Contents: blank fly-leaf; series half-title with illustration note on verso; blank with copper-engraving of “Faustus after Rembrandt” on verso; tissue; title page with ornamental border with red and J. A. Symonds quotation on verso; preface (v-[xiv]) (“Early Editions”, “The Present Text”, “Source of the Plot”, “Date of Composition”, “Early Stage History”, “Brief Bibliography”); play half-title with dramatists personae on verso; play text ([1]-94); glossary (97-103); notes (104-[112]). Fonts alternates between roman (for text in both 1604 and 1616 editions) and italic (text only in 1616 edition); also, Old English black-type used for Mephistopheles's charm on Faustus in scene viii (see photo). The stage direction for the masque of the spirit of Emperor Alexander, in scene xii, is set as an inverted triangle (see photo).

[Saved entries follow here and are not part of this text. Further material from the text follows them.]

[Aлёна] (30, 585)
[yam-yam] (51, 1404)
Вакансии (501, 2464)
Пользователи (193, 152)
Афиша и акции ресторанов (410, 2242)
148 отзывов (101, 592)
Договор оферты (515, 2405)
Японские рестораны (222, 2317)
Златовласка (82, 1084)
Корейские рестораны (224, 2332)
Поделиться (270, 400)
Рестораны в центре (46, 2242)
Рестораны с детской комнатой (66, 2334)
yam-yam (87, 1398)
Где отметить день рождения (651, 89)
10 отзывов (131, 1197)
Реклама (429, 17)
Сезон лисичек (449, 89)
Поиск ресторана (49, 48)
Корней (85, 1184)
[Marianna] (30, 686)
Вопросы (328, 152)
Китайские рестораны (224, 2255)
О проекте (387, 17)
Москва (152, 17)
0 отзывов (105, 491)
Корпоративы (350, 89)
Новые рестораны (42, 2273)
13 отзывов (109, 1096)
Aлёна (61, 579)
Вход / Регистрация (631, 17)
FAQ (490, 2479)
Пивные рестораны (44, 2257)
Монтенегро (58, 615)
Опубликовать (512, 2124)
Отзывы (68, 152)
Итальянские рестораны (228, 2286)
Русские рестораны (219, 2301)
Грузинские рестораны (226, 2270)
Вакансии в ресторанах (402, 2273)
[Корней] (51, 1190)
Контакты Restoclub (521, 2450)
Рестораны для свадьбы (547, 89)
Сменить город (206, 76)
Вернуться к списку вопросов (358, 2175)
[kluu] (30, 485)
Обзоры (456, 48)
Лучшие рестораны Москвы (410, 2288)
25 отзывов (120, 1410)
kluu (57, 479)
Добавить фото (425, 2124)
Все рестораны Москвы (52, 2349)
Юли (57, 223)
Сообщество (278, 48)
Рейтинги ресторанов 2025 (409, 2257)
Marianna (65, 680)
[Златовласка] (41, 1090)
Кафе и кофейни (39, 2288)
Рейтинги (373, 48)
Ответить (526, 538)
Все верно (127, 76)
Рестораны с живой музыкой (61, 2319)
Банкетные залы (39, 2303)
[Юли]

Marginalia & Markings: Thin pencil used throughout to mark speeches and passages with a vertical line in the margin or to underline individual lines. The word “bond” is pencilled next to the speech in which Faustus seals his bargain with the devil.
Estimated Assessed Value: $30 - $40
Other: Begun in 1887, the Temple Dramatists series (first published by Macmillan) aimed to produce scholarly editions of Shakespeare’s contemporaries in a format small enough to fit in the pocket and be carried anywhere. The July 1897 Publisher’s Weekly described the series as “a reprinting of old Elizabethan dramas and others representative of the earliest periods of dramatic literature in a charming dress. Such dramas as Webster’s ‘Duchess of Malfi,’ Marlowe’s ‘Edward II.,’ and Heywood’s ‘Woman Killed with Kindness,’ and other just as rare are offered to the student of out-of-the-way literature.” According to the December 1898 issue of Publisher’s Weekly, “The Temple edition of ‘Shakespeare’ and the Temple Dramatists are ideal Christmas gifts, either separately or collectively.” The series was part of many “Temple” offerings from Dent, which continued to print them into the 1930s. Gollancz was for much of its life the “general editor” and once he left the series after 1906 its quality quickly plummeted, according to Brander Matthews of Columbia University.
Gollancz made that series what it was. I loved his edition of Edward II. It kicked some serious posterior.